Little Sofia Martinez has a big personality and big plans, which makes every day memorable. Between her sisters and cousins, her family isthe focus of her many adventures. From taking school pictures to doing chores, this 7-year-old knows how to make every moment count. Sofia loves her family and loves her life. What could be better?
About the Author
Jacqueline Jules is the award-winning author of 25 children's books, including No English (2012 Forward National Literature Award), Zapato Power: Freddie Ramos Takes Off (2010 CYBILS Literary Award, Maryland Blue Crab Young Reader Honor Award, ALSC Great Early Elementary Reads), and Freddie Ramos Makes a Splash (named on 2013 List of Best Children's Books of the Year by Bank Street College Committee). Jules and her family live in Northern Virginia.

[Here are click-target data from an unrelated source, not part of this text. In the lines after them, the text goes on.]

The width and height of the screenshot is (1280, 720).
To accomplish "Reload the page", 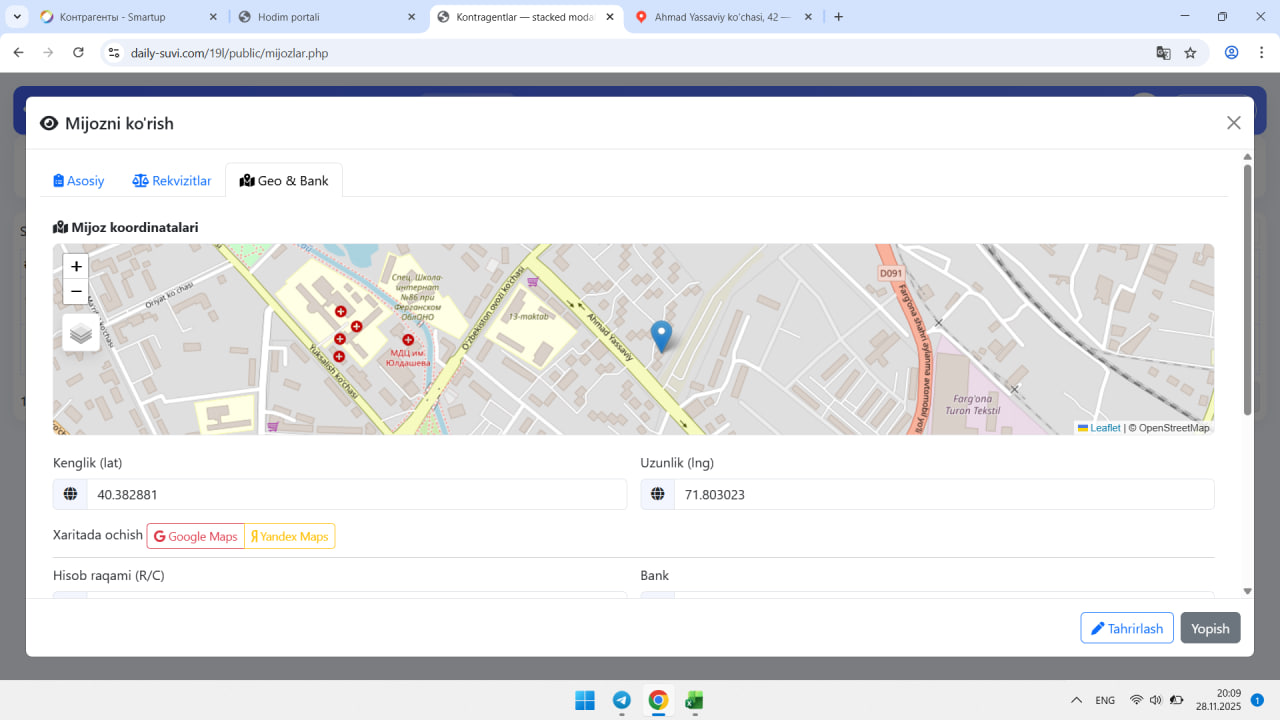I will click(79, 53).
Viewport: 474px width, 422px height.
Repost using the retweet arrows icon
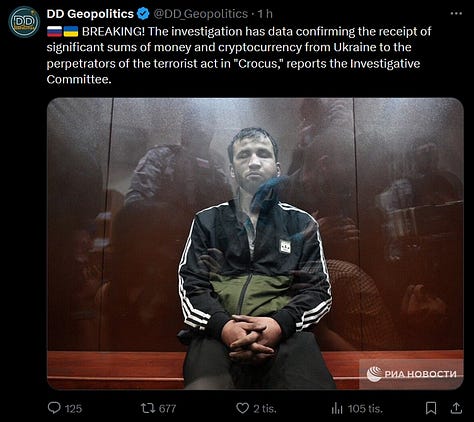(x=148, y=408)
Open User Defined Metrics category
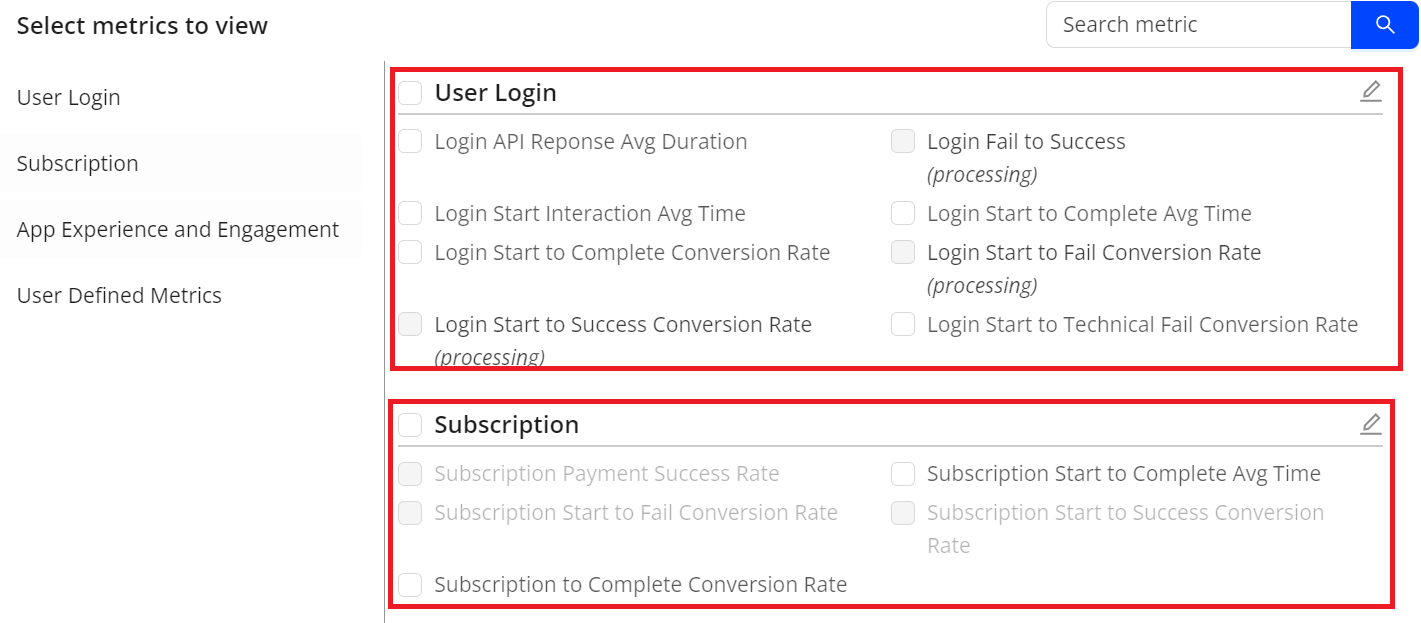 (x=119, y=296)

Kim Smith has illustrated two picture books, including the upcoming Raven and Loon, which have been published in English and Inuktitut. She studied illustration at the Alberta College of Art and Design in Calgary, Alberta, where she currently resides.
Most Helpful Customer Reviews
Great bi-lingual book Seven year old Sofia Martinez is the star of this children’s story book. The book actually contains three different short stories, each of which is divided into chapters and each telling about some aspect of her family life. Throughout the stories short key Spanish terms are also used and there is a Spanish Glossary to explain the meanings of these terms. This early chapter book has beautiful, vivid illustrations which bring the characters and situations to life. In each story, Sofia tries to overcome a different problem in her own inimitable manner, often with entertaining, humorous results. In the first story, she wants to stand out from her two older sisters, because she feels nobody notices her. In the second she - disastrously - tries to make a piñata and in the third she needs to re-capture a mouse, Snowflake! I like how the book is bilingual and the spanish vocabulary is colour highlighted, making it easy to spot. This colour coding will also help younger readers realise that they may well not understand the coloured text and why. This is a great way to introduce a different language in a non-threatening manner to children who have never seen or spoken it before but it will also be great for children who have grown up speaking both Spanish and English. I hope this will be a book from a series and have no hesitation in recommending it for children who are ready to read, relatively independently, early chapter books. Teachers would probably find this book a great resource for stimulating PSHE discussions as well as introducing Spanish to their pupils. Thanks to the author, publishers and NetGalley, too, for letting me read this book in exchange for an honest review.